** Work required **
For every record that follows, transcribe the text exactly and leave any image out.

Stored data:
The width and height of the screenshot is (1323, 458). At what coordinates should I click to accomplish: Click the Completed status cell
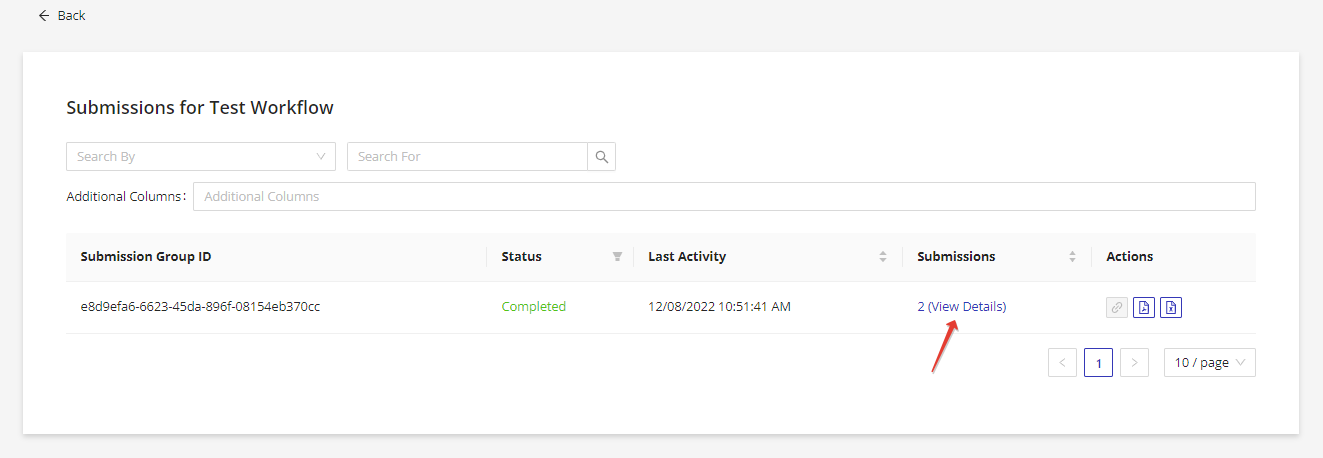pyautogui.click(x=533, y=307)
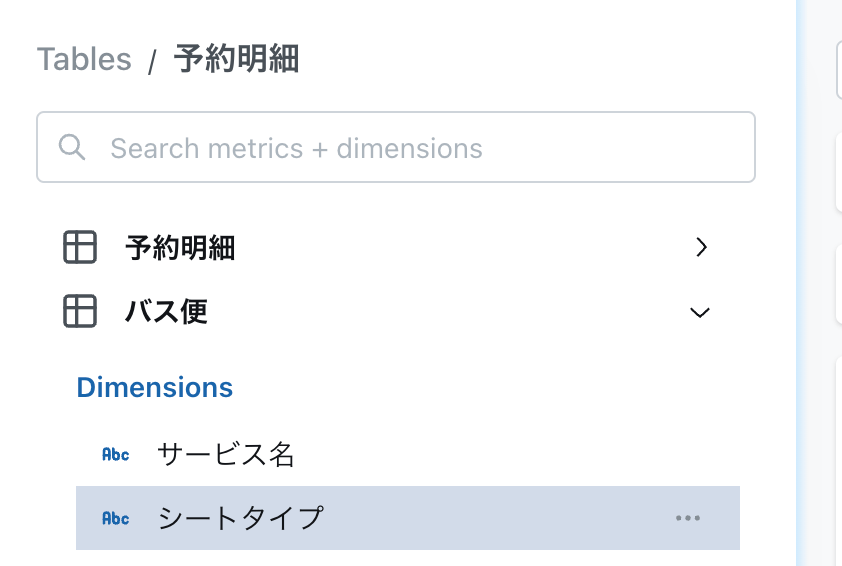Click the table grid icon beside 予約明細

[80, 248]
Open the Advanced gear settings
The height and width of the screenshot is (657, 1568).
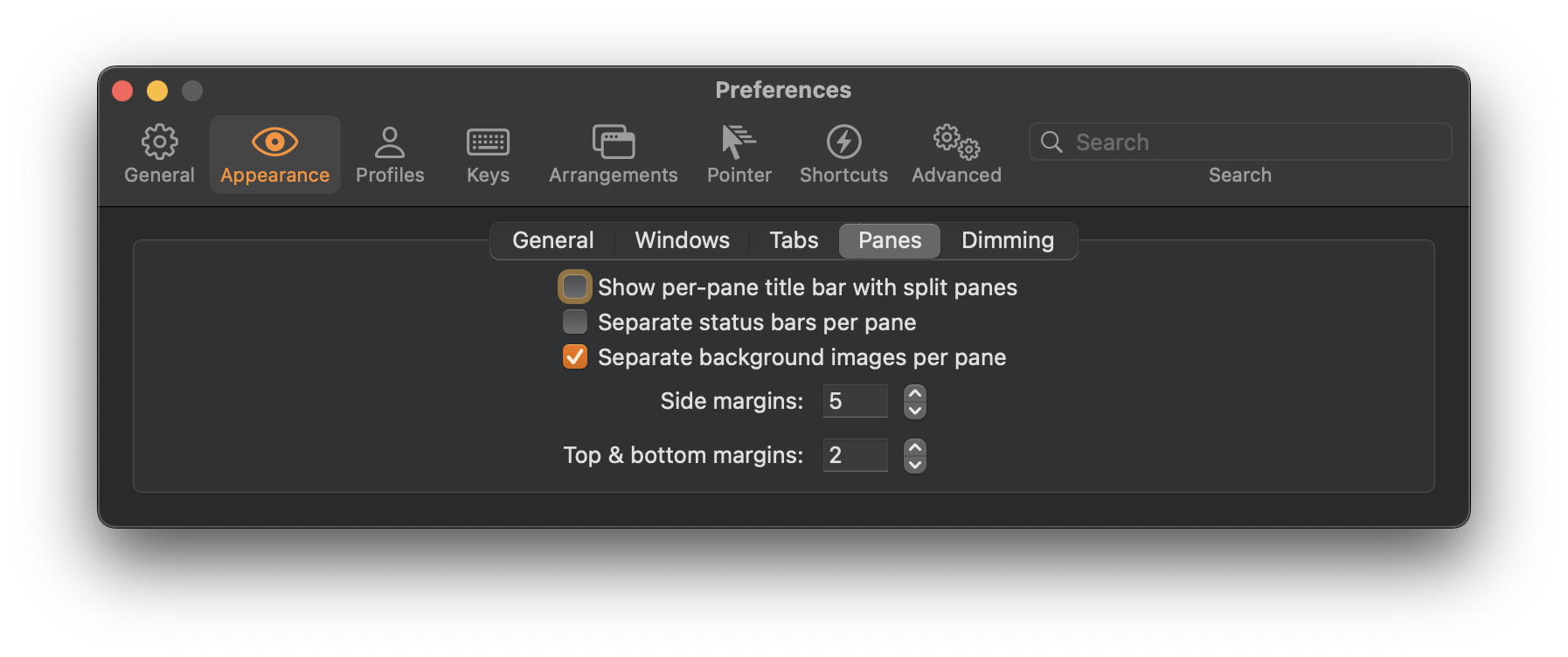pos(955,154)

** Response to this task **
The width and height of the screenshot is (1323, 458). At what coordinates should I click to accomplish: Click the Completed status cell
pyautogui.click(x=533, y=307)
Click the table grid icon beside 予約明細

[80, 248]
Open the Advanced gear settings
The height and width of the screenshot is (657, 1568).
pos(955,154)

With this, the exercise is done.